A little before four every Wednesday afternoon, a crowd starts gathering at Maryfield Wildwood Park.

Just north of Dexter Road, the small park is horseshoed by Linwood, Westwood, and Maryfield streets. It is usually quiet, with rarely more than a dozen kids, watched over by a handful of moms and dads. But that changes at Musictime. The swings, sandbox, play structure, and grassy softball field are gradually abandoned; more families stroll over from the neighborhood; and a few pull up in cars as the northwest corner of the park fills with strollers, blankets, diaper bags, and picnic baskets.

By four o’clock, fifty to sixty people have gathered, and a couple of thirty- and forty-something dads and one mom stand up in the shade of a giant shagbark hickory tree and begin strumming two guitars and a mandolin. For the next hour the musicians pick and sing their way through a series of familiar classics from the preschool repertoire, as well as songs adapted for the occasion. The bluegrass standard Mama Don’t Allow No Music Playin’ Around Here is transformed into a play-along. The musicians pull maracas, tambourines, harmonicas, small drums, and improvised pie plate gongs from a big plastic tub and distribute them to the kids who enthusiastically bang and blow on and in them throughout the song. Action songs about spinning and jumping follow, and then the musicians pull out a small multicolored parachute. The kids crowd around, holding the edge, and sing I’m Being Swallowed By A Boa Constrictor.” By the end of the song, everyone is under the parachute and giggling and squealing.

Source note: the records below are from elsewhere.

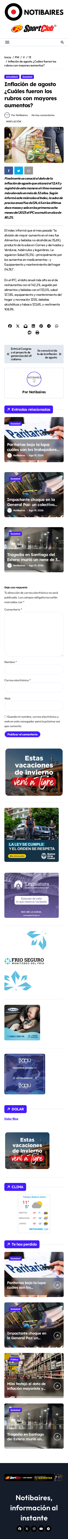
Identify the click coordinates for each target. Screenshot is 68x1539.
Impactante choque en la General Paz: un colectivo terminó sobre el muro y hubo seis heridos (31, 507)
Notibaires (37, 392)
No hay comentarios (43, 115)
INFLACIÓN (14, 121)
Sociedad (27, 76)
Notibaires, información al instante (34, 1507)
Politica (14, 1359)
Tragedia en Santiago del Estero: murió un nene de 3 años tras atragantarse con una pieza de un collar (33, 562)
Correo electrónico (17, 680)
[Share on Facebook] (9, 171)
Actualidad (12, 76)
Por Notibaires (19, 115)
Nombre (10, 662)
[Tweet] (19, 171)
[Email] (29, 171)
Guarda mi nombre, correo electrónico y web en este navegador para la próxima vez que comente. (32, 721)
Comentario (13, 609)
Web (7, 698)
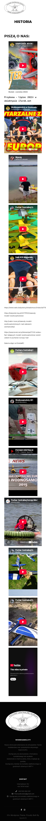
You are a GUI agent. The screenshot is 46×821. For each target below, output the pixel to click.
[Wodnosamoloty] (15, 7)
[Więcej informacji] (36, 7)
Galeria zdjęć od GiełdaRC (14, 343)
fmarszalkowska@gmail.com (24, 794)
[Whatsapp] (24, 809)
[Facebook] (21, 809)
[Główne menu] (40, 7)
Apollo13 (23, 818)
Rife (8, 815)
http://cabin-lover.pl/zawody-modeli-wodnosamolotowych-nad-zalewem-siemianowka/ (18, 324)
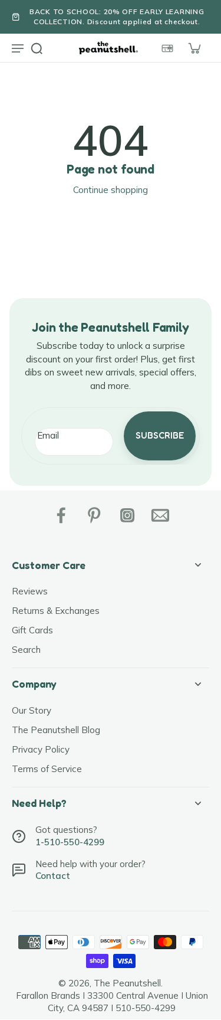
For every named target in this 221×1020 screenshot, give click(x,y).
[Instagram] (127, 515)
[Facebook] (61, 515)
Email (48, 435)
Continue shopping (110, 189)
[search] (37, 48)
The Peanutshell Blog (56, 729)
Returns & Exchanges (56, 610)
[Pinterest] (94, 515)
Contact (52, 875)
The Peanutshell (127, 983)
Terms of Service (47, 768)
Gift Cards (32, 630)
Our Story (31, 710)
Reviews (30, 591)
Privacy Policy (41, 749)
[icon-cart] (194, 48)
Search (26, 649)
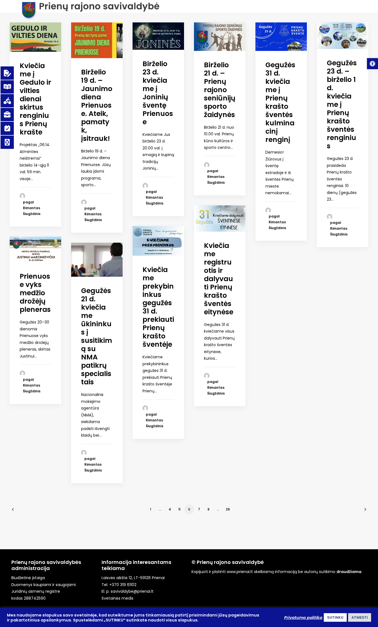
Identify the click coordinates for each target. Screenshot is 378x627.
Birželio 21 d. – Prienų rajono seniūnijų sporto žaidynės (219, 90)
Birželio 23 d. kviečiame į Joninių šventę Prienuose (158, 93)
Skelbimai (279, 22)
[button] (372, 63)
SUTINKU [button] (335, 617)
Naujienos (34, 22)
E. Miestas (207, 22)
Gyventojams (111, 22)
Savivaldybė (70, 22)
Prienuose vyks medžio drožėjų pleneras (35, 292)
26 (228, 509)
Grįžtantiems (244, 22)
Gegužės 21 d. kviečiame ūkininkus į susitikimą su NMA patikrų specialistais (96, 336)
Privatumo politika (303, 617)
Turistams (174, 22)
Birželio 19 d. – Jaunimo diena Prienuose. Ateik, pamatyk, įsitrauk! (96, 105)
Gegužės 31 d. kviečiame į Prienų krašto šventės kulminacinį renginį (280, 102)
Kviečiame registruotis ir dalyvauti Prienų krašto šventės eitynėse (218, 279)
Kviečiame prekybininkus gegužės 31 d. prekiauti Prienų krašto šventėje (158, 307)
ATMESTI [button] (359, 617)
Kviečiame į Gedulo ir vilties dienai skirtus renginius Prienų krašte (35, 99)
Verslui (145, 22)
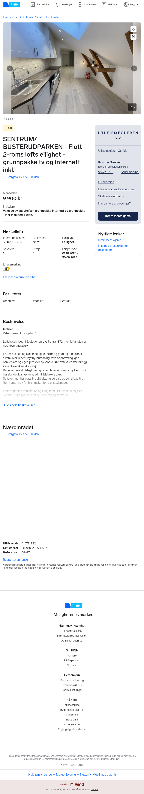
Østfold (42, 17)
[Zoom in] (134, 513)
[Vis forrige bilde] (10, 68)
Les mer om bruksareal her (19, 277)
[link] (21, 177)
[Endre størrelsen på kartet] (134, 445)
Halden (55, 17)
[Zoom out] (134, 522)
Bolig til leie (26, 17)
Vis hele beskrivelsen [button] (20, 405)
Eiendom (8, 17)
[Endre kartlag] (134, 502)
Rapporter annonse (15, 559)
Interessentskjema (109, 240)
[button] (133, 29)
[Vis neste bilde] (134, 68)
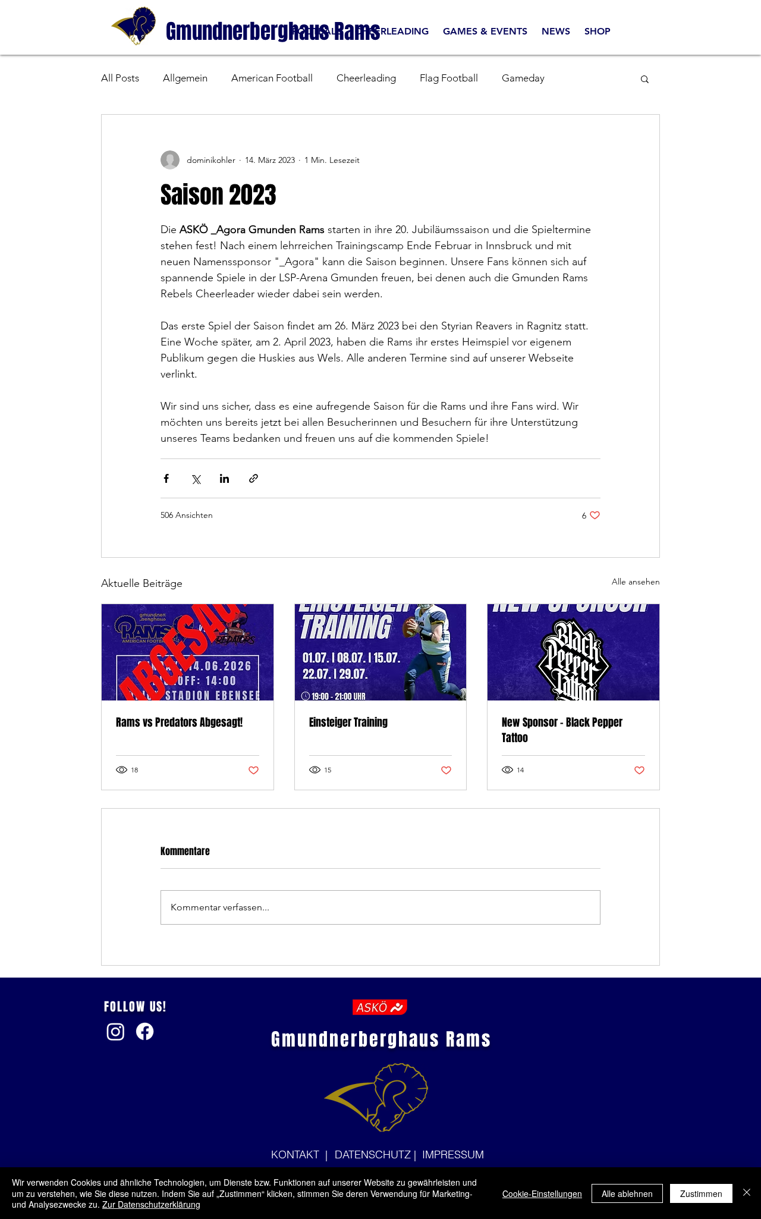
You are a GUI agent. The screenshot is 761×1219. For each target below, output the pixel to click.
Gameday (523, 78)
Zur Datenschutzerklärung (151, 1204)
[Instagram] (115, 1031)
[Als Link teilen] (253, 478)
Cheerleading (366, 78)
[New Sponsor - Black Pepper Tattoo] (573, 652)
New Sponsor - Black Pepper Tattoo (562, 730)
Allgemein (185, 78)
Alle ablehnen (627, 1193)
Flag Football (449, 78)
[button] (644, 78)
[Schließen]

Musictime was started in the spring of 2008 by Noah Haiduc-Dale, a stay-at-home dad working on his NYU dissertation. Inspired by his brother in New Jersey, who launched a similar gathering, Haiduc-Dale began inviting friends to his living room, then to his backyard, and finally, as the group continued to grow, to Wellington Park across the street. Jon Thomas-Palmer, who teaches physics at Northville High School, and Jotham Tausig, an insurance agent, and his wife, Jane, eventually joined Haiduc-Dale in leading the songs. Now a weekly email reminder goes out to fifty-one families, and occasionally potlucks follow the music–“my favorite part is actually after the music, when everybody hangs out,” says Thomas-Palmer.

When the Haiduc-Dales moved to Waynesburg, Pennsylvania, this past summer, Musictime moved, too–Maryfield Wildwood Park is closer to the Thomas-Palmers’ house. It also formed a new offshoot: next spring, Noah Haiduc-Dale plans to start another Musictime in his new community.